WORK INSTRUCTIONS: Transcribe every entry exactly, with nothing added or left out.

DATA SHOWN:

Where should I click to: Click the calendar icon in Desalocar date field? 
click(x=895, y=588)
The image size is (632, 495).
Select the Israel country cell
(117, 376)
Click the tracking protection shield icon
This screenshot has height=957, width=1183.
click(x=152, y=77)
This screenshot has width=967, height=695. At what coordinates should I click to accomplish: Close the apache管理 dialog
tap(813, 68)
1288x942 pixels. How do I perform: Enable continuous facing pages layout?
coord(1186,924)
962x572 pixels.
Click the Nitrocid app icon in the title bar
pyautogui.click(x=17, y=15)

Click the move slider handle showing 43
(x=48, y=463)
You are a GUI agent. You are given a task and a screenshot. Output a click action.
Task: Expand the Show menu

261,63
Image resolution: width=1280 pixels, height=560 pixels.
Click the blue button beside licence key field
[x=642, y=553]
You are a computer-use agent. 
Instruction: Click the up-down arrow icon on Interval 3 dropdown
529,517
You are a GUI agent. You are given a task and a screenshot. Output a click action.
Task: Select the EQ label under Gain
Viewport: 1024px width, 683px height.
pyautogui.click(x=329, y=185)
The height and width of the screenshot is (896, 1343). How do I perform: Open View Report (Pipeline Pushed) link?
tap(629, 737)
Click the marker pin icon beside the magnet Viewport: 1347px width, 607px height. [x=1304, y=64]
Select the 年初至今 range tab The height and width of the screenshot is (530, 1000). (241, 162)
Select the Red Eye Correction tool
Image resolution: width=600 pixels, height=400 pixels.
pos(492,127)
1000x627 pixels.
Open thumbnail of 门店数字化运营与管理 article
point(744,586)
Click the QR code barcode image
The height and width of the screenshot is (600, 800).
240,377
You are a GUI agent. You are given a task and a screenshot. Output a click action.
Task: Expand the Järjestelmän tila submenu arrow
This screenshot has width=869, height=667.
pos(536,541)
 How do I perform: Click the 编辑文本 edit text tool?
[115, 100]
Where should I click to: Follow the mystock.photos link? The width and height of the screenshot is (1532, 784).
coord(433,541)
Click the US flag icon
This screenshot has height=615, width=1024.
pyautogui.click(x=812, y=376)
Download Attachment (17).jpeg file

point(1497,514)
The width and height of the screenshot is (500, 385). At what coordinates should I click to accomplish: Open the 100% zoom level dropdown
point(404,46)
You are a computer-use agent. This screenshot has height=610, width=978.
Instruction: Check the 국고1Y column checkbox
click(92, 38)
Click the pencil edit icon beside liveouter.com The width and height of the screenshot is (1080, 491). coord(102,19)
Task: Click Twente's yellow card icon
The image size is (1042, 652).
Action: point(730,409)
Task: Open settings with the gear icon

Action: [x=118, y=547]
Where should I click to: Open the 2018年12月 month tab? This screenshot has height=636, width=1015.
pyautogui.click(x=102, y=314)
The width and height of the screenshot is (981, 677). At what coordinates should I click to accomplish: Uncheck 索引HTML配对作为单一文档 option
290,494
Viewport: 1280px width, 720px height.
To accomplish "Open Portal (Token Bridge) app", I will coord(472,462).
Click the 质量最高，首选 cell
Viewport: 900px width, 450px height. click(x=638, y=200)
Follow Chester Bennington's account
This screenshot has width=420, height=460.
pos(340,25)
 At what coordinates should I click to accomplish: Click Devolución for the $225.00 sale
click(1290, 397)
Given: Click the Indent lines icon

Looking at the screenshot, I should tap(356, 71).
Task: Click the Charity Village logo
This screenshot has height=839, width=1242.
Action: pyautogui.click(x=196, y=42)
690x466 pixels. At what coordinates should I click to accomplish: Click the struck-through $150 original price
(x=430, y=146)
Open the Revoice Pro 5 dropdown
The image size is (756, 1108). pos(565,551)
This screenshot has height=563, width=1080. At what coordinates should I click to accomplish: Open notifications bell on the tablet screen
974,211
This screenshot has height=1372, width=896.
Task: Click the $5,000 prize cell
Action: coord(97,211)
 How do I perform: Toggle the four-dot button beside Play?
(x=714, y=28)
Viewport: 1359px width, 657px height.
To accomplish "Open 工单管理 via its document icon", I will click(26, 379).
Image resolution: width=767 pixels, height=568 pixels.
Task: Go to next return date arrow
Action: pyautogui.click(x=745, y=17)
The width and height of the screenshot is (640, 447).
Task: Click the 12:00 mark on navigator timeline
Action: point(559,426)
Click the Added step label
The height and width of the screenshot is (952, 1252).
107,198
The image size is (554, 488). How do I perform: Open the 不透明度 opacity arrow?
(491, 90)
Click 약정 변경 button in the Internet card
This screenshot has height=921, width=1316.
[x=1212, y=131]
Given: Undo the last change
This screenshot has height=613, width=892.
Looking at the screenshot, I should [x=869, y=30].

OUTPUT OF THE EXERCISE:
Where should I click to: Click the calendar icon in Desalocar date field? 
click(x=895, y=588)
The image size is (632, 495).
Select the Israel country cell
(117, 376)
Click the tracking protection shield icon
This screenshot has height=957, width=1183.
click(x=152, y=77)
This screenshot has width=967, height=695. At what coordinates should I click to accomplish: Close the apache管理 dialog
tap(813, 68)
1288x942 pixels. How do I perform: Enable continuous facing pages layout?
coord(1186,924)
962x572 pixels.
Click the Nitrocid app icon in the title bar
pyautogui.click(x=17, y=15)

Click the move slider handle showing 43
(x=48, y=463)
You are a GUI agent. You are given a task and a screenshot. Output a click action.
Task: Expand the Show menu

261,63
Image resolution: width=1280 pixels, height=560 pixels.
Click the blue button beside licence key field
[x=642, y=553]
You are a computer-use agent. 
Instruction: Click the up-down arrow icon on Interval 3 dropdown
529,517
You are a GUI agent. You are given a task and a screenshot. Output a click action.
Task: Select the EQ label under Gain
Viewport: 1024px width, 683px height.
pyautogui.click(x=329, y=185)
The height and width of the screenshot is (896, 1343). How do I perform: Open View Report (Pipeline Pushed) link?
tap(629, 737)
Click the marker pin icon beside the magnet Viewport: 1347px width, 607px height. [x=1304, y=64]
Select the 年初至今 range tab The height and width of the screenshot is (530, 1000). (241, 162)
Select the Red Eye Correction tool
Image resolution: width=600 pixels, height=400 pixels.
pos(492,127)
1000x627 pixels.
Open thumbnail of 门店数字化运营与管理 article
point(744,586)
Click the QR code barcode image
The height and width of the screenshot is (600, 800).
240,377
You are a GUI agent. You are given a task and a screenshot. Output a click action.
Task: Expand the Järjestelmän tila submenu arrow
This screenshot has width=869, height=667.
pos(536,541)
 How do I perform: Click the 编辑文本 edit text tool?
[115, 100]
Where should I click to: Follow the mystock.photos link? The width and height of the screenshot is (1532, 784).
coord(433,541)
Click the US flag icon
This screenshot has height=615, width=1024.
pyautogui.click(x=812, y=376)
Download Attachment (17).jpeg file

point(1497,514)
The width and height of the screenshot is (500, 385). At what coordinates should I click to accomplish: Open the 100% zoom level dropdown
point(404,46)
You are a computer-use agent. This screenshot has height=610, width=978.
Instruction: Check the 국고1Y column checkbox
click(92, 38)
Click the pencil edit icon beside liveouter.com The width and height of the screenshot is (1080, 491). coord(102,19)
Task: Click Twente's yellow card icon
The image size is (1042, 652).
Action: point(730,409)
Task: Open settings with the gear icon

Action: [x=118, y=547]
Where should I click to: Open the 2018年12月 month tab? This screenshot has height=636, width=1015.
pyautogui.click(x=102, y=314)
The width and height of the screenshot is (981, 677). At what coordinates should I click to accomplish: Uncheck 索引HTML配对作为单一文档 option
290,494
Viewport: 1280px width, 720px height.
To accomplish "Open Portal (Token Bridge) app", I will coord(472,462).
Click the 质量最高，首选 cell
Viewport: 900px width, 450px height. click(x=638, y=200)
Follow Chester Bennington's account
This screenshot has width=420, height=460.
pos(340,25)
 At what coordinates should I click to accomplish: Click Devolución for the $225.00 sale
click(1290, 397)
Given: Click the Indent lines icon

Looking at the screenshot, I should tap(356, 71).
Task: Click the Charity Village logo
This screenshot has height=839, width=1242.
Action: pyautogui.click(x=196, y=42)
690x466 pixels. At what coordinates should I click to accomplish: Click the struck-through $150 original price
(x=430, y=146)
Open the Revoice Pro 5 dropdown
The image size is (756, 1108). pos(565,551)
This screenshot has height=563, width=1080. At what coordinates should I click to accomplish: Open notifications bell on the tablet screen
974,211
This screenshot has height=1372, width=896.
Task: Click the $5,000 prize cell
Action: coord(97,211)
 How do I perform: Toggle the four-dot button beside Play?
(x=714, y=28)
Viewport: 1359px width, 657px height.
To accomplish "Open 工单管理 via its document icon", I will click(26, 379).
Image resolution: width=767 pixels, height=568 pixels.
Task: Go to next return date arrow
Action: pyautogui.click(x=745, y=17)
The width and height of the screenshot is (640, 447).
Task: Click the 12:00 mark on navigator timeline
Action: point(559,426)
Click the Added step label
The height and width of the screenshot is (952, 1252).
107,198
The image size is (554, 488). How do I perform: Open the 不透明度 opacity arrow?
(491, 90)
Click 약정 변경 button in the Internet card
This screenshot has height=921, width=1316.
[x=1212, y=131]
Given: Undo the last change
This screenshot has height=613, width=892.
Looking at the screenshot, I should [x=869, y=30].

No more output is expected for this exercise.